3. And Rule 17 of Schedule IV to the Act says that:
The company or person shall be deemed to have transacted business and the person shall be deemed to have exercised a profession, art or calling or held an appointment in the Municipality if such company or person has an office or place of employment within such municipality.
4. Now the term 'place of employment' in this rule undoubtedly refers back to the person who exercised the profession, art or calling, etc., and with reference to the company the criterion is whether it has an office. This criterion is not very helpful, for the dictionary definition of an office is 'a place where business is transacted' so that we are referred back to the question whether business is in fact transacted in the place where the agent works.
5. Now there is a long line of cases on the question whether a firm can be said to transact business in the place where it has a mere agent for canvassing business. The leading case of Grainger & Son v. Gough (1896) A.C. 325 decided that a French firm, selling wine through commission agents in London, but keeping in the hands of the head office in France the power to accept or decline orders, could not be held to be transacting business in London. This case and other similar cases have been followed by our High Court. In The Municipal Council of Cocanada v. The 'Clan' Line Steamers Ltd. (1918) 36 M.L.J. 226 : I.L.R. 1918 Mad. 455 it was held that the shipping company which had an agent in Madras and a sub-agent at Cocanada, the latter being empowered merely to carry out ministerial duties in connection with the shipping of cargo and the contracts being made in Madras, was not liable to be taxed at Cocanada as a firm transacting business there. Similarly in Hajee Shaik Meera Rowther v. The President of the Corporation of Madras I.L.R.(1909) Mad. 82 where a firm in Tinnevelly kept a buying agent in Madras who had no office but on instructions from Tinnevelly purchased piece-goods in Madras for despatch to the shop in Tinnevelly where they were sold, it was held that the Tinnevelly merchant did not exercise a trade in Madras. There is a decision of Pandalai, J., in Eastern Distilleries & Sugar Factories, Ltd. v. The Municipal Council, Negapatam : AIR1933Mad496 , which has actually considered the position of the distillery depot though not with reference to the liability to profession-tax but with reference to a somewhat analogous liability to company tax. Under the rule relating to company tax, the question was whether the company had a head office or branch office in Negapatam, where the depot was situated. The depot in question not only carried out arrack sales similar to those with which we have to deal here, but also sold sugar under orders from the head office. It was held that there was no office within the meaning of the rule, the basis of the decision being that the control was exercised from headquarters and the local agent was a mere distributing agency. I find it very difficult to differentiate that case from the present case.

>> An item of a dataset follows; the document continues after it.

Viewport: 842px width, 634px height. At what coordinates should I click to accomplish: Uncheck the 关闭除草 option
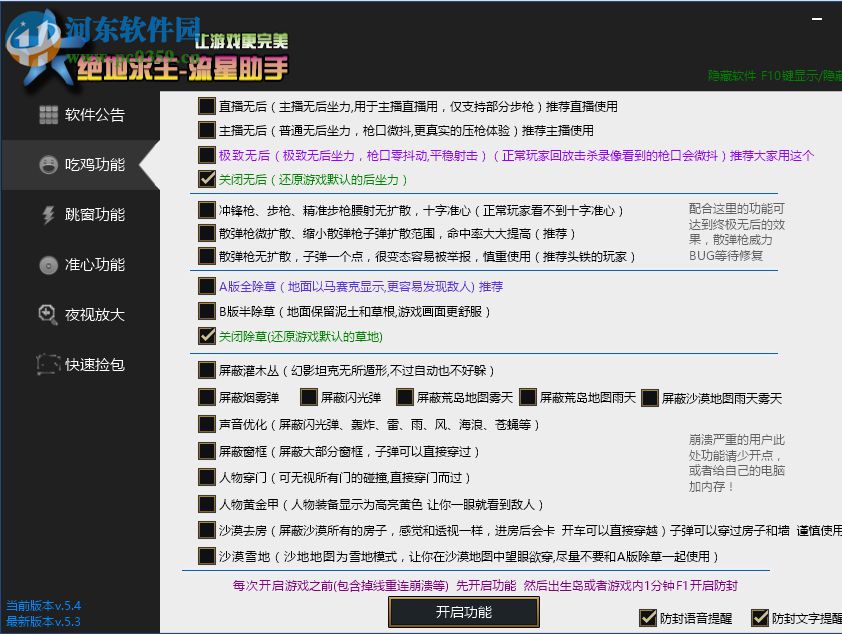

6. The lower Courts have been influenced by the fart that there has been a change in the rules under the new Act whereby instead of the criterion being the existence of the principal office within the Municipality, there has been substituted the criterion of the existence of an office there. But when once it is understood that an office is merely a place where business is transacted, we are thrown back on the decisions as to what is meant by the transaction of the business and the general rule must be taken to be that the business is transacted at the place where the contracts are made and where control is exercised, not at the place where the contracts are merely executed. It is true that the depot-keeper at Adoni has authority to deliver goods in return for cash and I suppose that on the narrowest view it might be said that every time he delivers liquor in return for cash there is an executed contract of sale. But his control over the trade is in fact purely mechanical. The price is fixed elsewhere; the vendee must be one of certain licensed persons; the money is paid straight into an account in the treasury and all those accounts from which profits can be ascertained and with the help of which control can be exercised are maintained in Bellary.

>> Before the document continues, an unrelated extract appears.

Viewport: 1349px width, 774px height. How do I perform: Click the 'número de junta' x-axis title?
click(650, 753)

7. It is pointed out for the appellant that the assessment of the business on its separate income at each of its depots will entail the maintenance of separate accounts for these depots showing the profit which each makes and will involve the owner of the business in the trouble of taking separate proceedings and making separate returns in each municipality in which he distributes his wares. These are practical considerations which cannot, of course, avail to alter the law, but they may be looked into for the purpose of deciding where in fact this business is transacted and for the purpose of applying the law as laid down in the decided cases. I would observe that the appellant is not anxious to avoid his proper liability to pay profession-tax; but he is anxious to avoid the trouble incidental to the apportionment of his liability between a number of different municipalities in each of which he has sales.

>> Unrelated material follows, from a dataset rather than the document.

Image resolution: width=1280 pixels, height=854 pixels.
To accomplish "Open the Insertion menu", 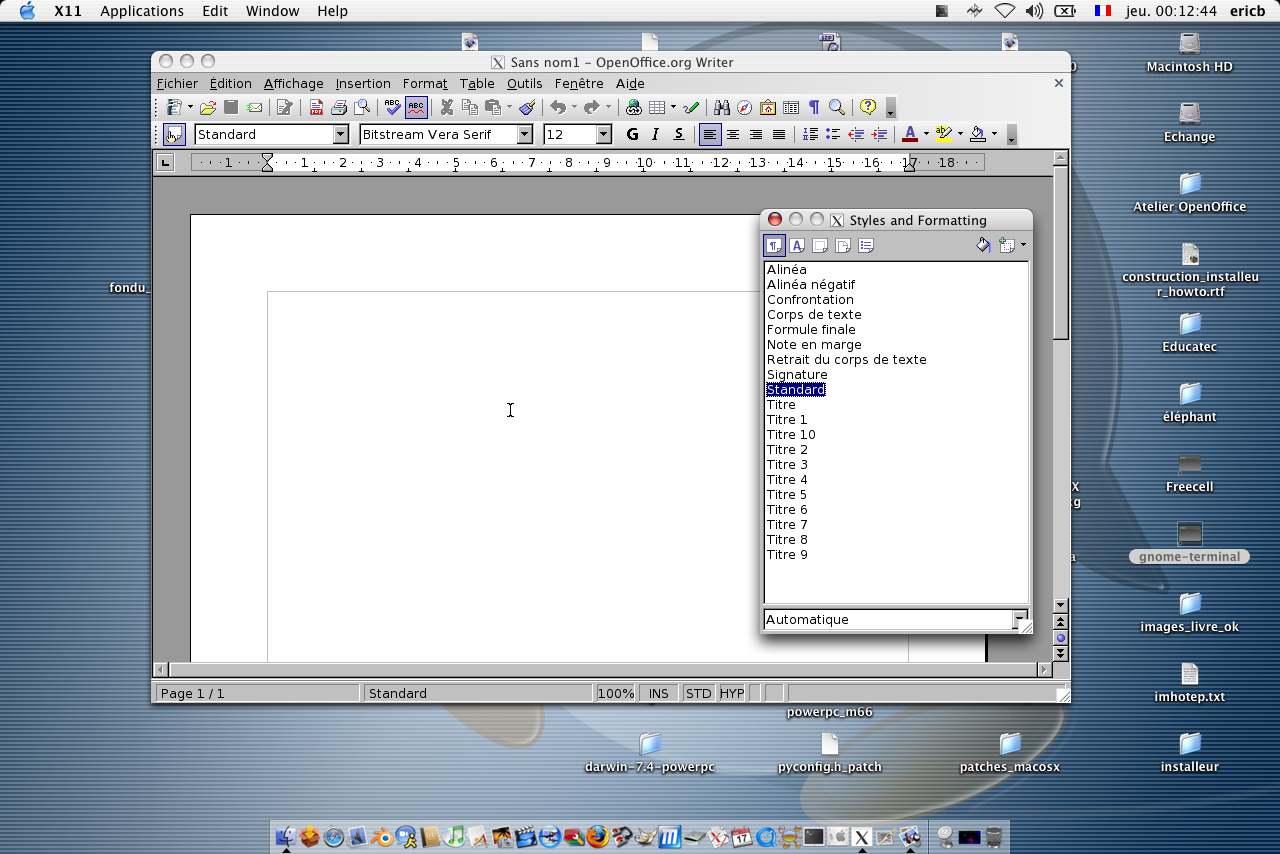I will coord(363,84).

8. On a consideration of all the facts and of the authorities which have been placed before me, I am of opinion that the appellant must be deemed to transact his business at Bellary and not at Adoni and that the depot at Adoni is not strictly speaking an office but a mere warehouse for distributing goods. In this view I must hold that the appellant is not taxable to profession-tax in respect of the profits of his Adoni depot and I must allow the appeal and grant the plaintiff the declaration which he seeks. I do not think that any injunction is necessary, since the municipality will certainly honour this Court's declaration. The defendant will pay the plaintiff's costs throughout.
9. Leave granted.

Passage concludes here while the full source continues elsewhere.